Official BLOG

Daily Roundup – Markets review

December 5th


There has been a wholesale reversal in risk sentiment since the start of the week, with hopes of progress in US – China trade talks now being questioned, driving flows back into the safe haven of the dollar, despite falling US treasury yields. With the US observing a day of mourning today for former President Bush, there will be no fresh economic data released here and that potentially pivotal testimony by Jerome Powell to congress is also being rescheduled. The DXY dollar index may be off its recent highs, but it does seem as if attempts to push the dollar lower remain highly speculative.
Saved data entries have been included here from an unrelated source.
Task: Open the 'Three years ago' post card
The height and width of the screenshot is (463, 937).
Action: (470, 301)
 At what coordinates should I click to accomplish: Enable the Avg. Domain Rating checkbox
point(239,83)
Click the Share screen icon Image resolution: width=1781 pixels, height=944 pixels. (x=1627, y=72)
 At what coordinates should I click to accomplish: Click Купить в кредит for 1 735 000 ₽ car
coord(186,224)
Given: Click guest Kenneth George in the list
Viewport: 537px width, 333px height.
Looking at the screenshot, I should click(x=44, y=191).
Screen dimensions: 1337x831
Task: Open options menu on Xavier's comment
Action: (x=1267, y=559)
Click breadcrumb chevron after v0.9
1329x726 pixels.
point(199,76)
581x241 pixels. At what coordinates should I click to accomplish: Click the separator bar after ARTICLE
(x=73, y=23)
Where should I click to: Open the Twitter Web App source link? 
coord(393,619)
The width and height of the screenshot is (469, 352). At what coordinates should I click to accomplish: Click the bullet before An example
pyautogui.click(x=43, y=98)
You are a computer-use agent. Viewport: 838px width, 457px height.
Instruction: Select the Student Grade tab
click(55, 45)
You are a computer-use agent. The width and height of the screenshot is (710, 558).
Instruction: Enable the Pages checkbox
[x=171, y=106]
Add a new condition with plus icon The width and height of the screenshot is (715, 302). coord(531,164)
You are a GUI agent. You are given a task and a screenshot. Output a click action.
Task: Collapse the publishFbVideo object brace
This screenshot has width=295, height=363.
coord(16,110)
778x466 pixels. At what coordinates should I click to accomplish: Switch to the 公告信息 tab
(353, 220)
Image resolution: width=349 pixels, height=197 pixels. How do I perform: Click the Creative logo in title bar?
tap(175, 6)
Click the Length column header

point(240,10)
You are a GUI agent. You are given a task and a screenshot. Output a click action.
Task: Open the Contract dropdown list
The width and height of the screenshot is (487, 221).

There’s no shortage of volatility around Sterling right now either, with the currency oscillating wildly in recent trade. Yesterday cable was pushed as high as 1.2840 on the back of news that the UK could abandon Article 50 and re-join the European Union without each member state having to ratify this, although the pair then tumbled close on two cents after the UK government lost a series of votes in Parliament. Political risk in the UK remains very high right now and the uncertainty that any leadership contest would cause is potentially going to be far more damaging for the currency than even a hard Brexit. Interestingly, despite a big shortfall in UK Services PMI this morning, Sterling has been unmoved, again suggesting it’s the politics rather than economics which counts for everything right now.

The yen has lost a little of the ground it gains yesterday, although USD/JPY remains off recent lows suggesting the Yen continues to hold some safe haven appeal, too. Friday is forecast to see Japanese household spending data for October being released and this has the potential to show a notable spike higher. Positive news like this could well serve to bolster support for the Yen.


The AUD/NZD position we called last week still remains in play (sell at 1.0651 on 29/11), currently standing 130 points in profit but still short of our target of 1.0500. This remains a sell, but moving the stop from 1.0802 to previous support at 1.0575 seems prudent.